Mike Bordick was a needed addition and absent from the postseason
When Rey Ordonez went down with a season-ending injury in 2000, the Mets needed to add a shortstop; or so they thought. In hindsight, keeping Melvin Mora might have made a lot more sense.
I’m not here to argue the merits of this deal. It wasn’t a perfect one for the team. Bordick went from hitting 16 home runs with the Baltimore Orioles to only 4 with the Mets. His other offensive numbers dropped, too. Still, it wasn’t as tremendously bad as some other moves in club history.
What nobody can argue is how utterly bad Bordick was in the postseason. At the plate, he was virtually absent.

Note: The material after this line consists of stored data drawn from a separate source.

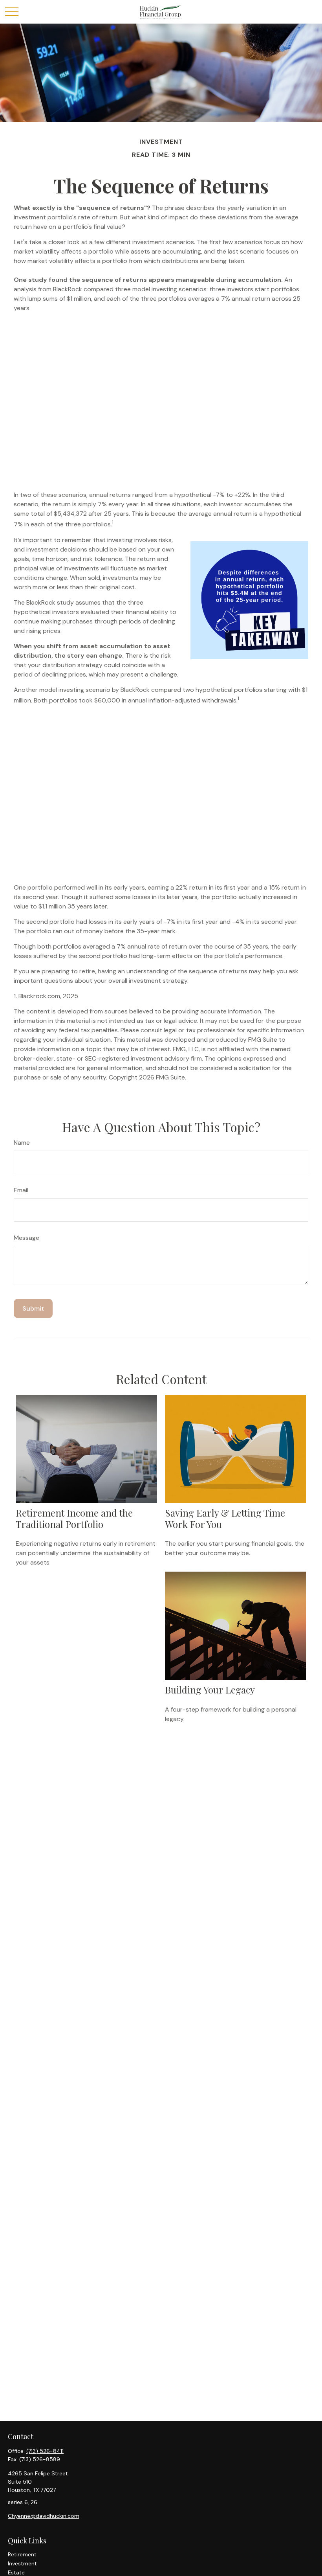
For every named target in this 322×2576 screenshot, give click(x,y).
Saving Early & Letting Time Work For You (225, 1518)
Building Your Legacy (210, 1689)
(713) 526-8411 (45, 2451)
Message (26, 1238)
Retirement (22, 2554)
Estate (16, 2572)
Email (21, 1190)
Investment (22, 2563)
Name (22, 1142)
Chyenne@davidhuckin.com (43, 2515)
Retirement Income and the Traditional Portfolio (74, 1518)
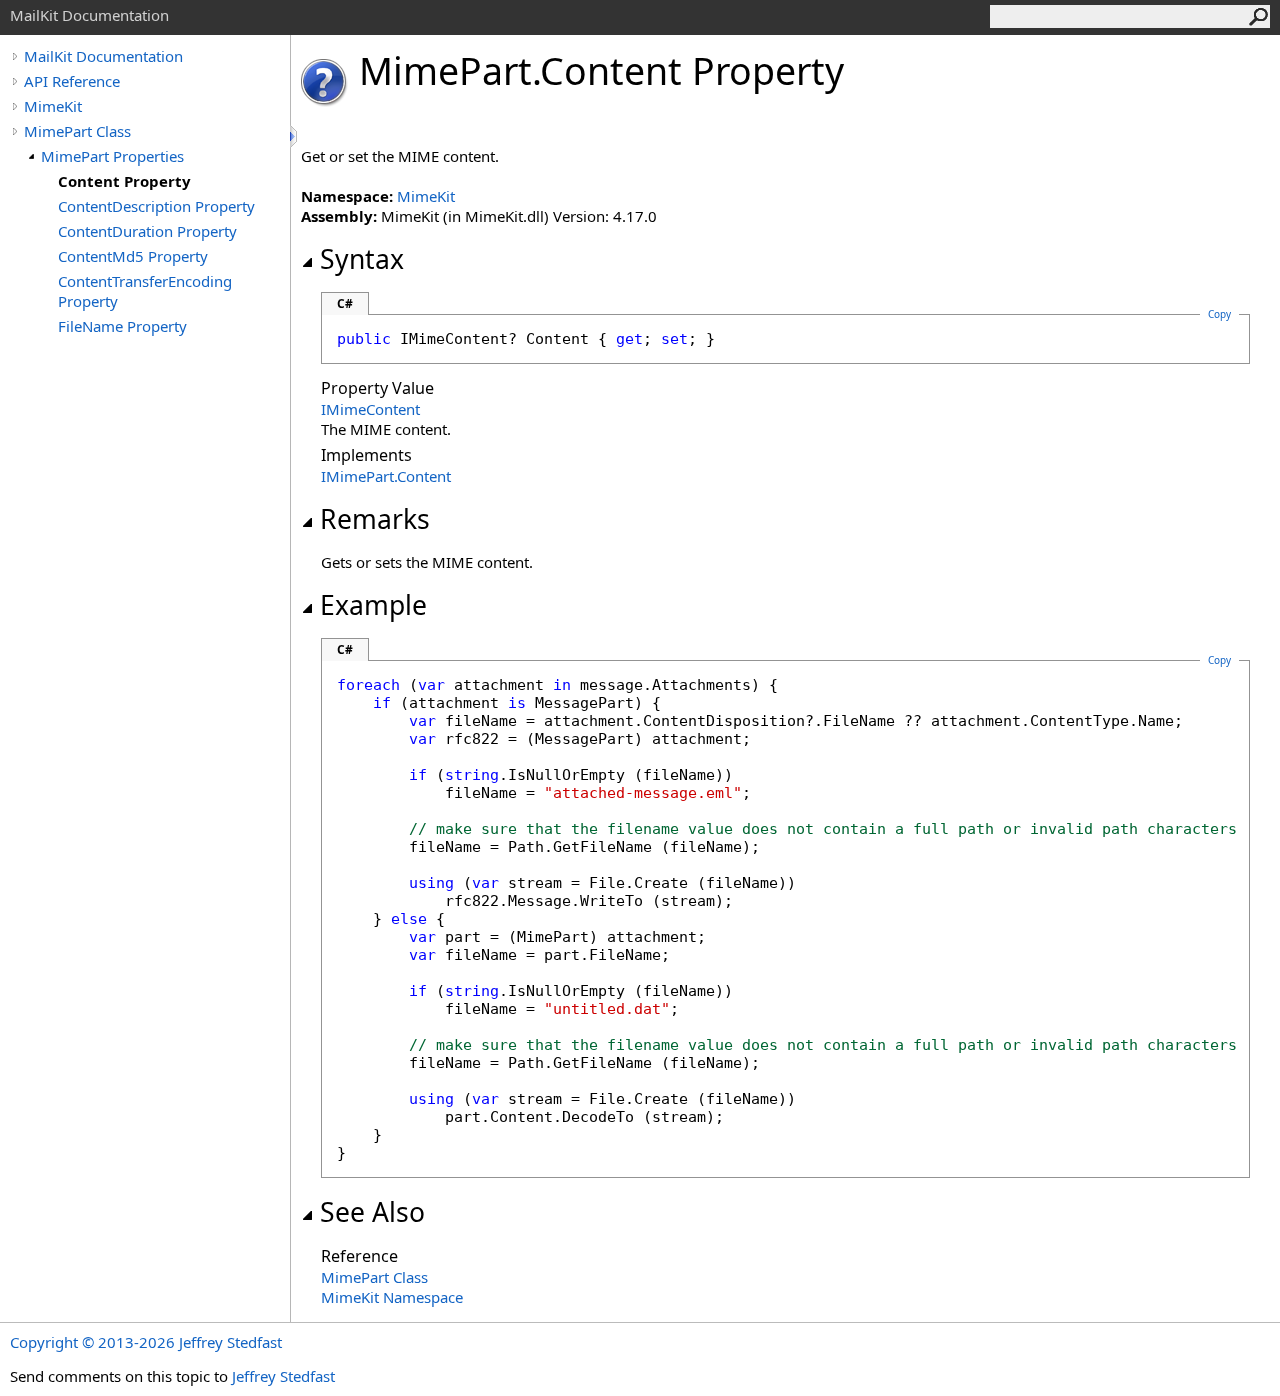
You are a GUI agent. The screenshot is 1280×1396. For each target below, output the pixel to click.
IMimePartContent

Bordick hit .167/.412/.167 in the NLDS with 4 strikeouts. In the NLCS, he was down to .077/.294/.077. He finished his postseason with a .125/.125/.125 batting line in the World Series. Some of the shortstop duties ended up falling to Kurt Abbott. Ineffective in his own ways as well, it felt too often like there was a shortage of talent at the shortstop position. The least they could do was hit. They failed to do that often enough.
Trading for Bordick was a reactionary move the Mets front office felt they needed to make to replace an injured player. A little successful in the regular season, it was a useless trade in the postseason.